Warwickshire

views updated May 14 2018

Warwickshire was an archetypal Mercian shire, regular in shape and taking its name from the chief town. The southern parts are drained by the Avon and its tributaries, the northern by the river Thame, which joins the Trent. The eastern border runs along the line of Watling Street, the west along Icknield Street, and the shire is bisected north-east to south-west by the Fosse Way. Camden placed it in the territory of the Cornovii and divided it into the arable south, or Fielden, and the wooded north around the forest of Arden. The Fielden territory had been part of the land of the Hwicce. The area was included in the diocese of Lichfield in the early 7th cent. but the southern parts were hived off to the see of Worcester. Warwickshire formed the heartland of the kingdom of Mercia: in the 8th and 9th cents. Tamworth was the chief residence of the Mercian monarchs and Warwick was refounded in 914 by Æthelfleda, lady of the Mercians.

It remained a rural county throughout the Middle Ages. Warwick itself was a significant provincial city, Kenilworth and Warwick castles important until the civil wars, and Coventry had a reputation for cloth-making. During the civil wars, the shire was held for the most part by the parliamentarians Lords Warwick and Brooke, with strong support from Coventry and Birmingham, proving too powerful for the royalist Lord Northampton. The gradual improvement in transport through inland navigation, turnpikes, and finally railways brought Warwickshire into the national orbit. In 1825, just before the railway era, the Birmingham canal was paying 70 per cent, the Coventry canal via Atherstone 44 per cent, the Oxford canal via Rugby 32 per cent, the Grand Junction linking up with the Thames 13 per cent, and the Warwick and Birmingham canal 11 per cent. The Liverpool to Birmingham railway opened in 1837, the London to Birmingham in 1838.

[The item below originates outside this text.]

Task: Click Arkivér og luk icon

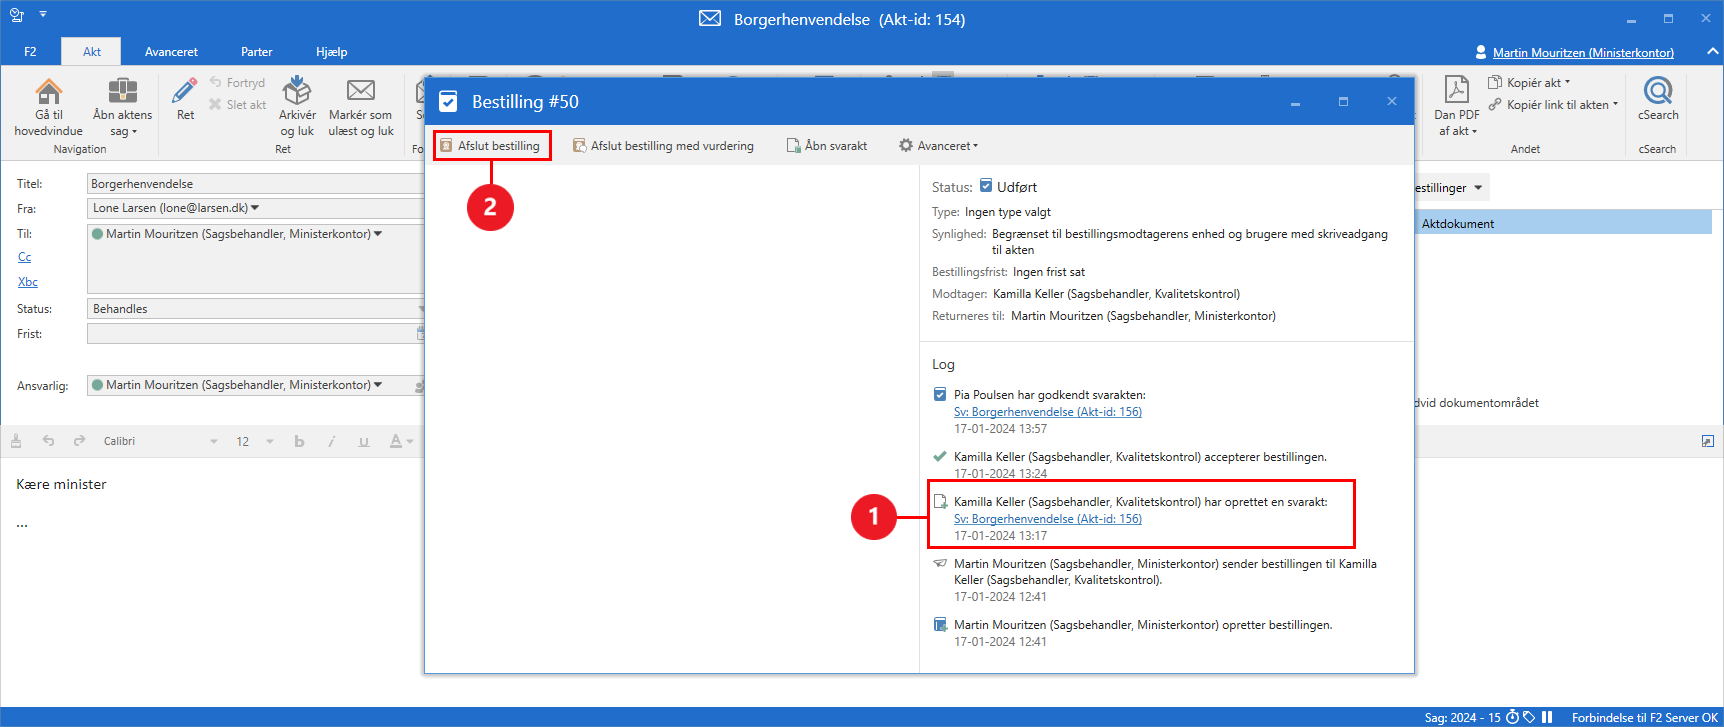Action: (297, 93)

The modern history of the county is the development of industry in the northern parts around Birmingham and Coventry, exploiting the proximity of woodland, coal, and iron resources. Camden described Birmingham in Elizabeth's reign as ‘swarming with inhabitants and echoing with the noise of anvils’. It passed Coventry in size during the 17th cent. and by 1700 had grown to around 15,000 people. Birmingham's dissatisfaction with its lack of representation in Parliament was demonstrated in 1774 when it captured one of the two county seats, previously the preserve of Tory country gentlemen. The demand for direct representation grew. In 1812 one of the county MPs was censured for his ‘inattention’ to the commercial interests of the shire and in 1819, to dramatize the situation, Birmingham radicals ‘elected’ a legislative attorney. Attwood's Birmingham Political Union played an important part in the passing of the Great Reform Act of 1832, whereby Birmingham received two MPs. In the later 19th cent. Birmingham was granted city status and under Joseph Chamberlain led the way in progressive local government. To nail-making, small arms, cutlery, and button-making was added industry of all kinds: Cadbury's moved to Bournville in 1879 and the Austin Motor Company opened at Longbridge in 1905. By 1911 the population was well over half a million.

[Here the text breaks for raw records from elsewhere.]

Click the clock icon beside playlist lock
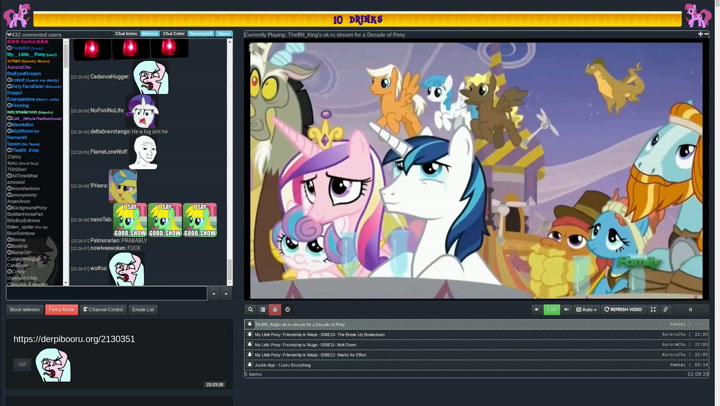 [x=288, y=310]
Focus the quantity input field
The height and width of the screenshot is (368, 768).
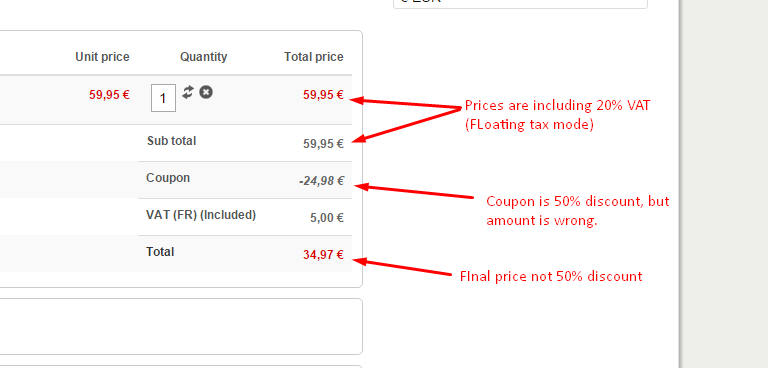click(x=164, y=98)
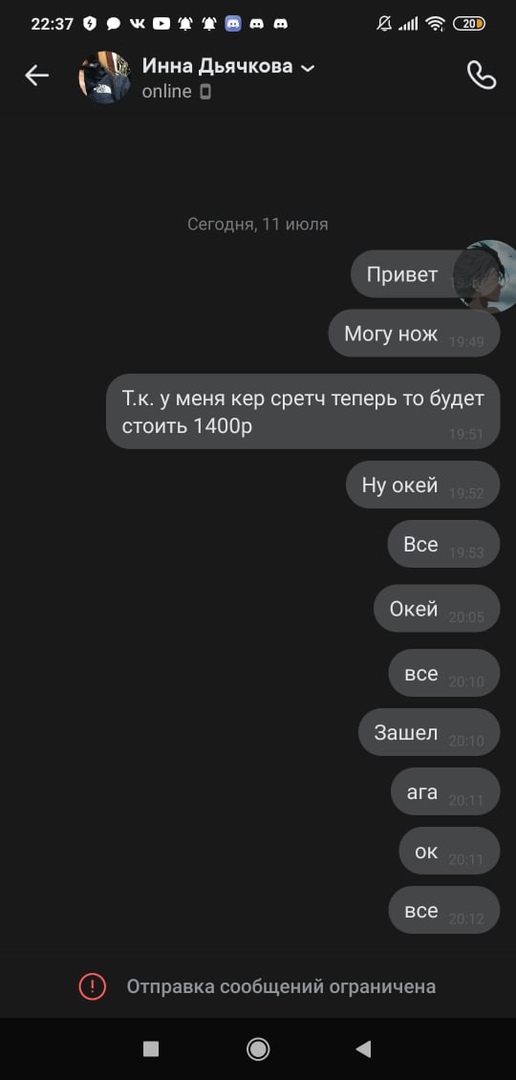
Task: Tap the "Зашел" message bubble
Action: tap(429, 732)
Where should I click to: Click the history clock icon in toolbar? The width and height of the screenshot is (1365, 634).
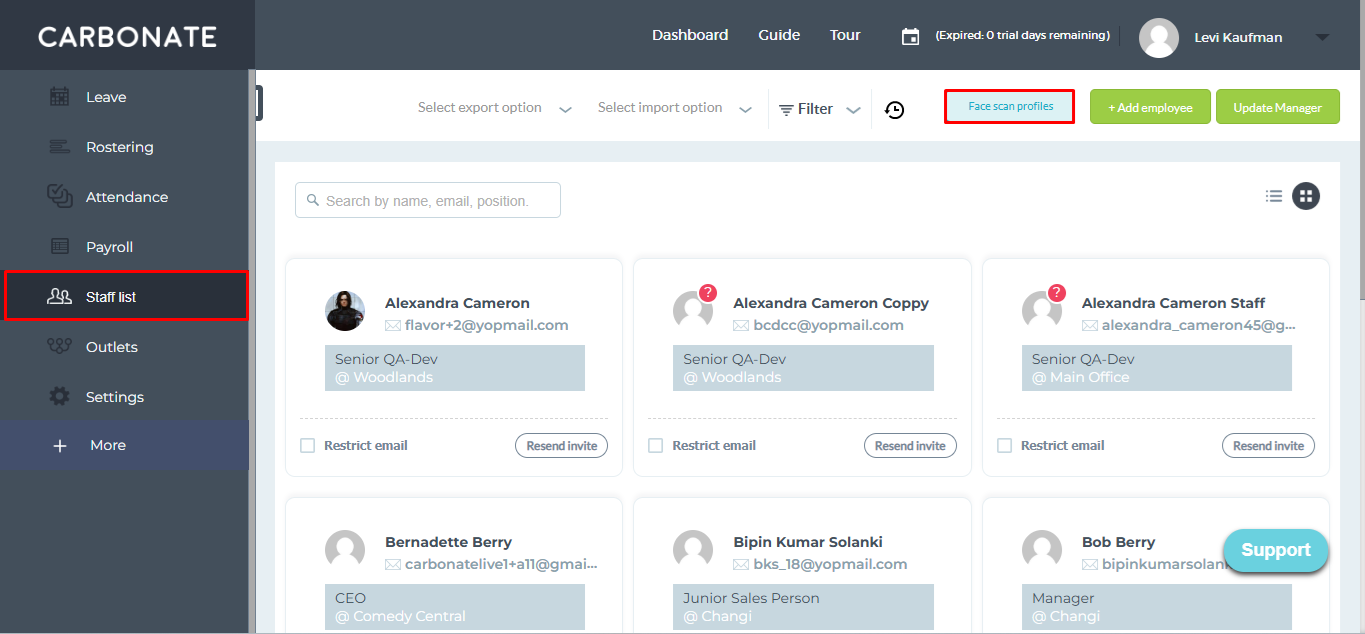(x=895, y=110)
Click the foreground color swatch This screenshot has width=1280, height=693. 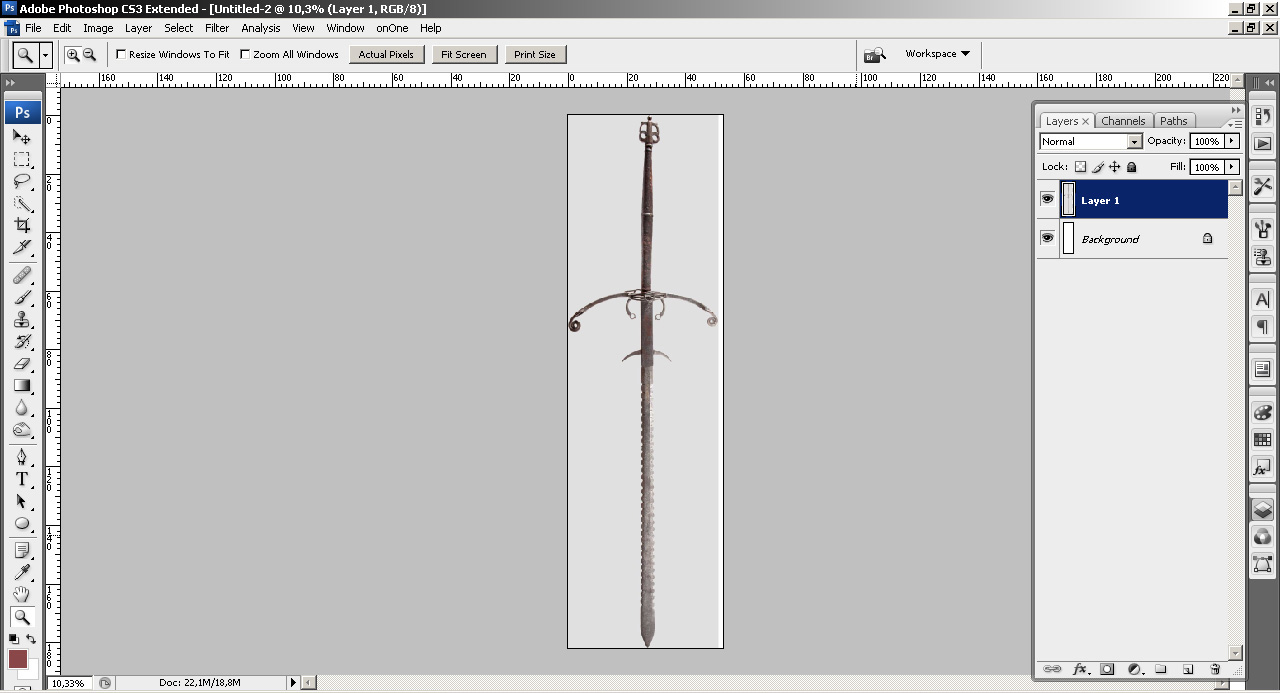coord(17,658)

Stratford-upon-Avon owed its fame as a tourist attraction largely to the Shakespeare jubilee of 1769, organized by David Garrick. The Memorial theatre opened in 1932. The salt springs at Leamington had been known since Tudor times, but the expansion of the town was 19th cent., the Pump Room opening in 1814. Nuneaton developed as a textile centre, Courtauld's setting up a factory in 1920, and Rugby grew steadily after the opening of the London to Birmingham railway, on which it was an important junction. The county lost several parishes to West Midlands in the local government reorganization of 1972. In the 1990s Warwickshire retained its county council, with Birmingham, Coventry, and Solihull as unitary authorities, and Warwick, Rugby, Stratford, North Warwickshire, and Nuneaton and Bedworth as district councils.

J. A. Cannon

Warwickshire

views updated Jun 27 2018

Warwickshire County in central England. The land is gently rolling, rising to the Cotswold Hills in the s, and is drained chiefly by the River Avon. Cereals are the principal crops, and dairy cattle and sheep are raised. There is growing light industry, especially near Nuneaton, Rugby, and Leamington. The county town of Warwick (1992 pop. 116,299), Kenilworth and Stratford upon Avon all draw considerable numbers of tourists. Area: 1981sq km (765sq mi). Pop. (1996) 500,600.